By Megumi Fujikawa
TOKYO--Japan's exports and imports continued to rise in March but the trade outlook for the months ahead remains clouded by war in the Middle East.
Exports climbed 11.7% on the year last month, extending the streak of gains to a seventh straight month, government data showed Wednesday. That beat both February's 4.0% rise and the 11% increase forecast in a poll of economists by data provider LSEG.
Imports grew 10.9%, slightly higher than February's 10.3% increase.
However, since the U.S.-Israel war against Iran only started in late February, the March data has yet to capture the impact of disruptions to energy and other key commodities Japan imports from the Middle East.
Japan relies on the region for the vast majority of its oil and is vulnerable to disruptions to shipping routes connected to the Strait of Hormuz, a key waterway that has been effectively shuttered by the conflict.
In the short term, Japan's total import bill will likely remain roughly flat as supply constraints limit volumes and worsening consumer sentiment triggered by high energy prices caps demand, said Mizuho Securities economist Yasuhisa Irie.
Norinchukin Research Institute economist Takeshi Minami expects the consequences of energy shortages to start becoming more apparent in April.
"While the [Japanese] government has begun releasing crude oil reserves and claims to have secured alternative procurement routes that do not rely on the Strait of Hormuz, a prolonged blockade would likely lead to a visible economic contraction in emerging markets with smaller oil reserves," Minami said.

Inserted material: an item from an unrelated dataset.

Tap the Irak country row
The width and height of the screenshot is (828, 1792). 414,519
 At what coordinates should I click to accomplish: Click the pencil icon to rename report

That is expected to hurt Japan's economy in multiple ways, including by slowing economic activity and fueling inflationary pressures, he added.
Disruptions to the flow of energy and other key commodities are also eating into corporate profits as shortages drive up costs for Japanese companies. That could ultimately weigh on the country's economic recovery.
As rising energy prices risk accelerating overall inflation, flight-to-safety demand for the dollar is adding to the yen's weakness, further increasing Japan's import bill.
Against that backdrop, the Bank of Japan is widely expected to keep its policy rate at 0.75% at its next meeting on Tuesday as it gauges geopolitical risks in considering when to tighten again.